|Title:||Effects of Dexmedetomidine Infusion on Inflammatory Responses and Injury of Lung Tidal Volume Changes during One-Lung Ventilation in Thoracoscopic Surgery: A Randomized Controlled Trial||Authors:||CHUN-YU WU
|Issue Date:||2018||Publisher:||HINDAWI LTD||Journal Volume:||2018||Source:||Mediators of inflammation||Abstract:||
One-lung ventilation in thoracic surgery provokes profound systemic inflammatory responses and injury related to lung tidal volume changes. We hypothesized that the highly selective a2-adrenergic agonist dexmedetomidine attenuates these injurious responses.

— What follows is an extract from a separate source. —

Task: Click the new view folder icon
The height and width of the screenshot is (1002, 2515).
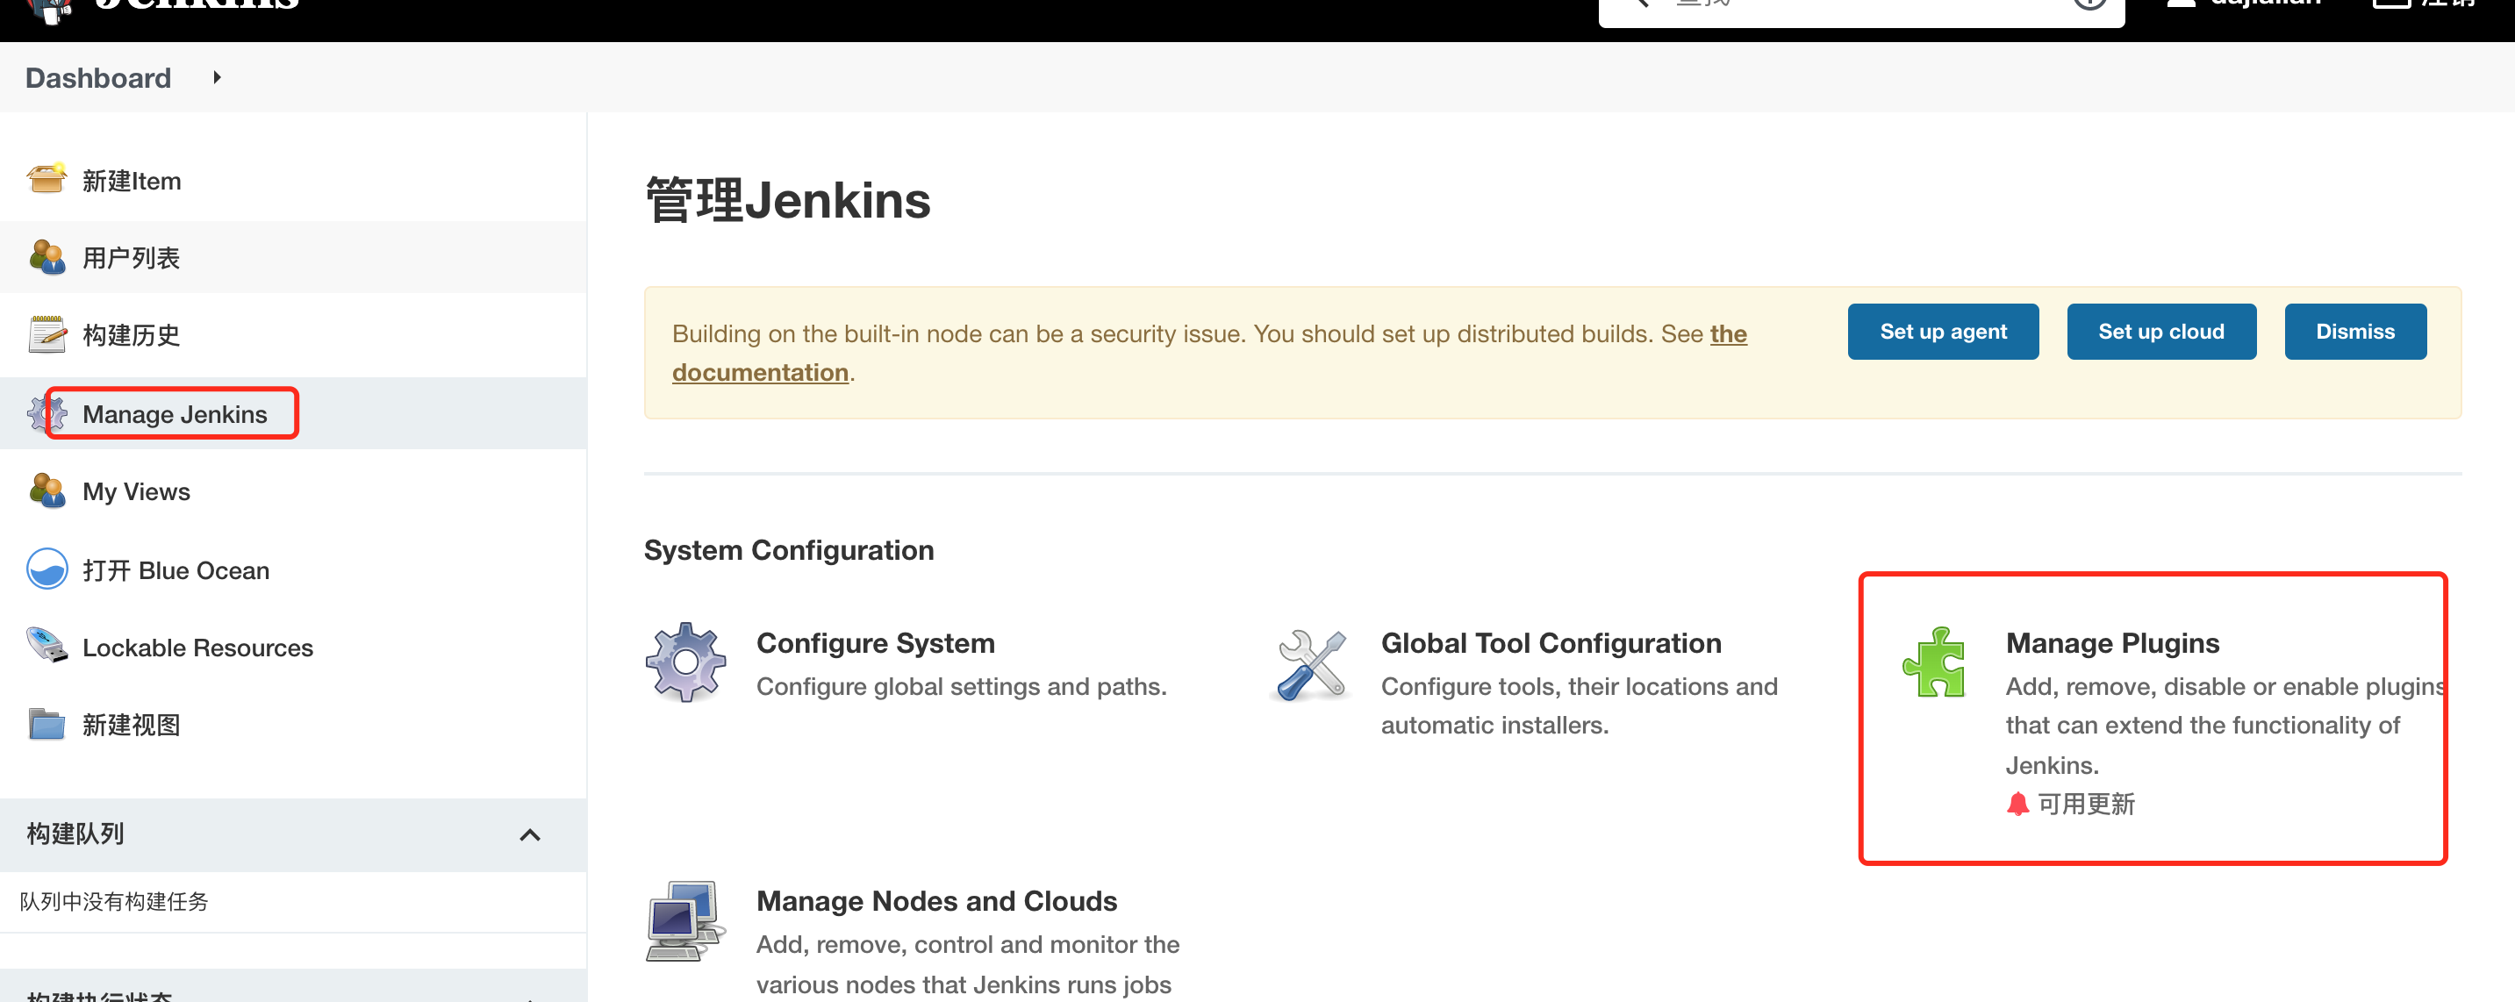Action: coord(46,724)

Sixty patients were randomly assigned to receive dexmedetomidine or saline during thoracoscopic surgery. There is a trend of less postoperative medical complication including that no patients in the dexmedetomidine group developed postoperative medical complications, whereas four patients in the saline group did (0% versus 13.3%, p = 0.1124). Plasma inflammatory and injurious biomarkers between the baseline and after resumption of two-lung ventilation were particularly notable. The plasma high-mobility group box 1 level decreased significantly from 51.7 (58.1) to 33.9 (45.0) ng.ml-1 (p < 0.05) in the dexmedetomidine group, which was not observed in the saline group. Plasma monocyte chemoattractant protein 1 [151.8 (115.1) to 235.2 (186.9) pg.ml-1, p < 0.05] and neutrophil elastase [350.8 (154.5) to 421.9 (106.1) ng.ml-1, p < 0.05] increased significantly only in the saline group. In addition, plasma interleukin-6 was higher in the saline group than in the dexmedetomidine group at postoperative day 1 [118.8 (68.8) versus 78.5 (58.8) pg.ml-1, p = 0.0271]. We conclude that dexmedetomidine attenuates one-lung ventilation-associated inflammatory and injurious responses by inhibiting alveolar neutrophil recruitment in thoracoscopic surgery.